À Alençon, un nom circule à voix basse depuis la sortie de « Derrière les arbres ». Dans ce livre, Frédéric Pommier, journaliste et écrivain, raconte des agressions subies durant son enfance et affirme avoir été violé par quatre hommes. Il évoque aussi, sans le nommer, un ancien député-maire de Normandie, et la mécanique médiatique s’est rapidement emballée.
Vendredi 17 avril, Joaquim Pueyo, ancien député et ex-maire d’Alençon, a choisi la riposte par communiqué. Son avocat, Me Jérémy Kalfon, indique que « des médias ont identifié M. Joaquim Pueyo comme cible de ces accusations » et affirme que « ces accusations sont fausses ». Le conseil ajoute qu’elles seraient à rebours « des valeurs et des engagements portés par M. Pueyo pendant de nombreuses années », une manière de rappeler un parcours politique local connu et une image publique que l’intéressé entend défendre.

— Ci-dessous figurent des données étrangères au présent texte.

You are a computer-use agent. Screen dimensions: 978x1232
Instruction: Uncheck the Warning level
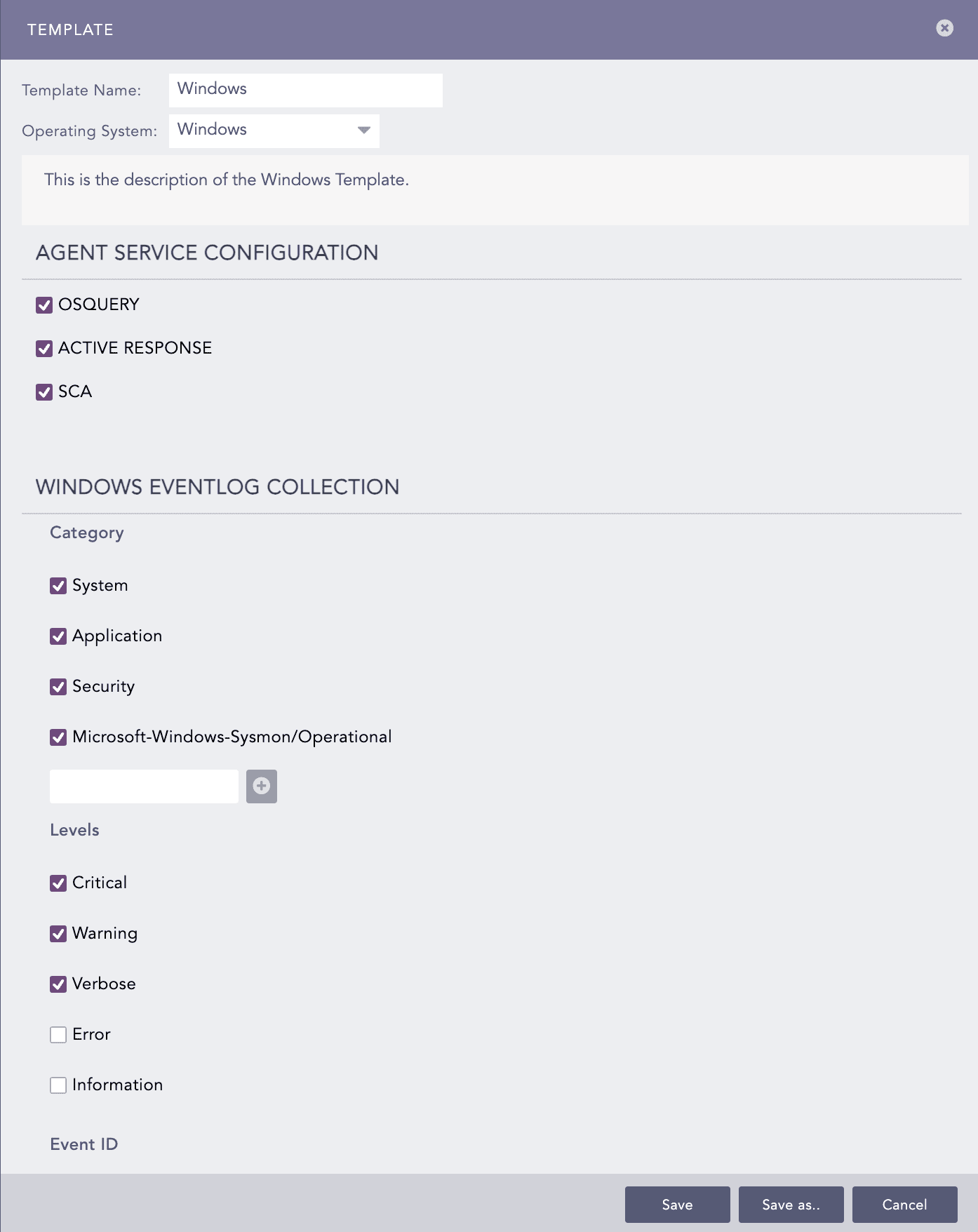pyautogui.click(x=58, y=934)
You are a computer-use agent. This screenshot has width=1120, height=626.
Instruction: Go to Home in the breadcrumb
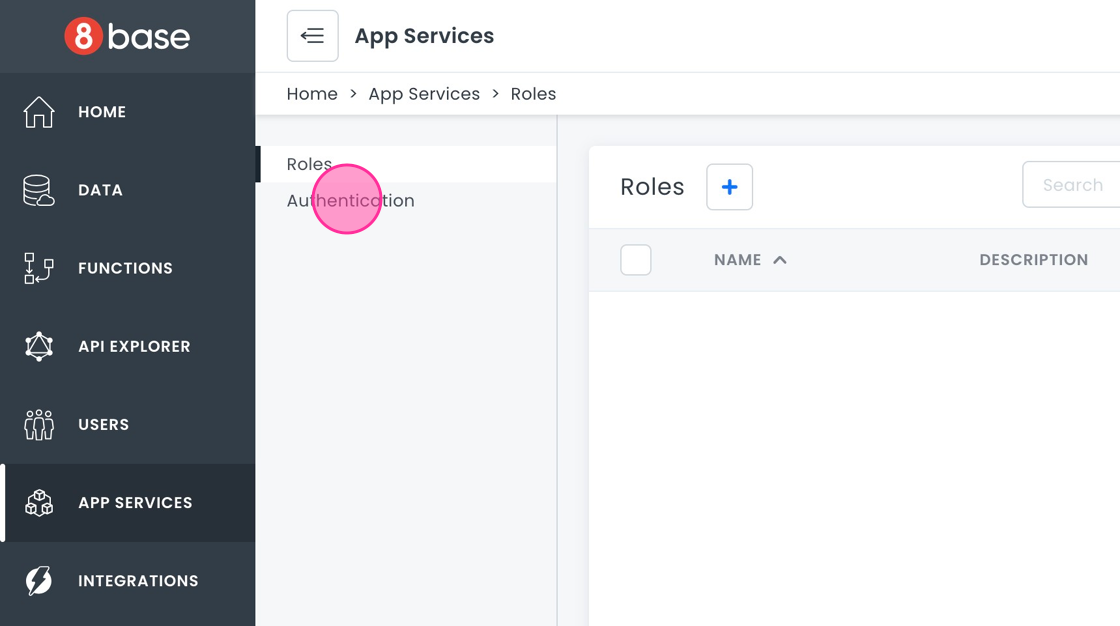click(312, 94)
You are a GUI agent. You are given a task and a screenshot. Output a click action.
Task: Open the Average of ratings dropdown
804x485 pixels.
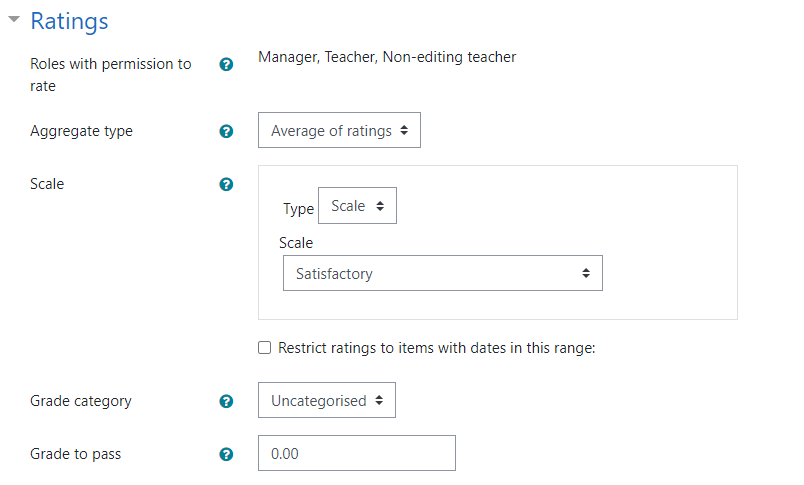(339, 130)
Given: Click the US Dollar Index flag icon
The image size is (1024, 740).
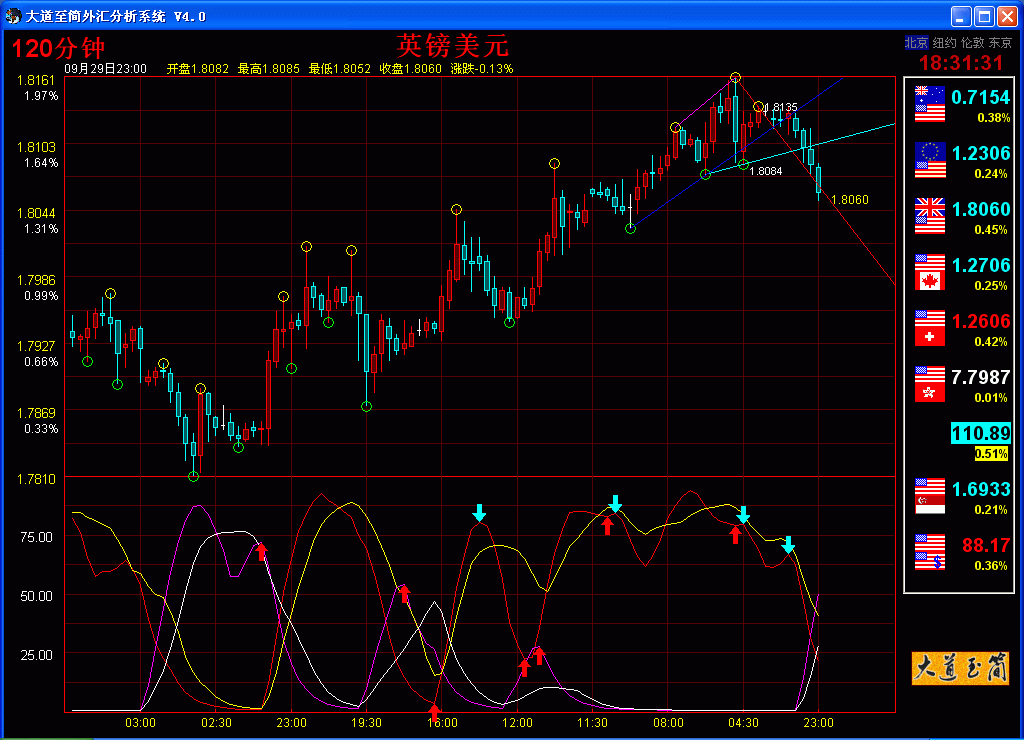Looking at the screenshot, I should [931, 552].
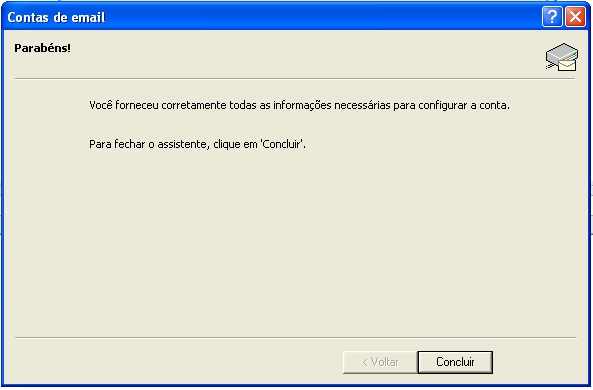The width and height of the screenshot is (593, 390).
Task: Click the grey server box in the icon
Action: (x=562, y=52)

Sur le plan judiciaire, une plainte a été déposée par Frédéric Pommier pour des faits de viol qui se seraient produits dans l’Orne en 1982-1983, selon le procureur de Caen. Le parquet a classé le dossier au motif que les faits sont prescrits. À l’antenne de France Inter, l’auteur a résumé d’une phrase ce que beaucoup ressentent dans ce type d’affaires, quand le droit s’arrête mais que le récit continue: « les faits sont prescrits, mais ils ne seront jamais prescrits dans mon livre ».
Prescription judiciaire, déflagration publique
Prescription judiciaire, déflagration publique L’affaire se joue donc sur deux scènes, et elles ne parlent pas la même langue. La justice dit la prescription, donc l’impossibilité de juger aujourd’hui des faits anciens, tandis que l’espace public, lui, retient le témoignage et l’onde de choc qu’il provoque. Dans une ville où tout le monde connaît tout le monde, l’effet est immédiat, la rumeur va vite et la réputation, elle, n’attend jamais la fin d’un dossier.
Me Kalfon précise que son client s’est tout de même présenté à une audition et à une confrontation avec Frédéric Pommier « afin de tenter de comprendre les ressorts de ces accusations », alors que la prescription « ne l’y obligeait nullement ». Frédéric Pommier indique avoir obtenu cette confrontation, organisée par les enquêteurs début 2026. Ce calendrier, tardif et chargé, dit aussi la difficulté d’instruire des faits très anciens, même quand la procédure ne peut plus aller au bout.
Reste un arrière-plan politique local, impossible à ignorer: Joaquim Pueyo a été maire d’Alençon de 2008 à 2017 puis de 2020 à 2026, la ville où Frédéric Pommier a grandi. Entre la parole d’un auteur qui inscrit son histoire dans un livre et le démenti ferme d’un ancien élu, chacun campe sur sa ligne, et le débat se déplace vers ce terrain instable où la mémoire, la notoriété et la justice ne se recouvrent pas tout à fait. À Alençon comme ailleurs, ce type de récit laisse une trace, longtemps.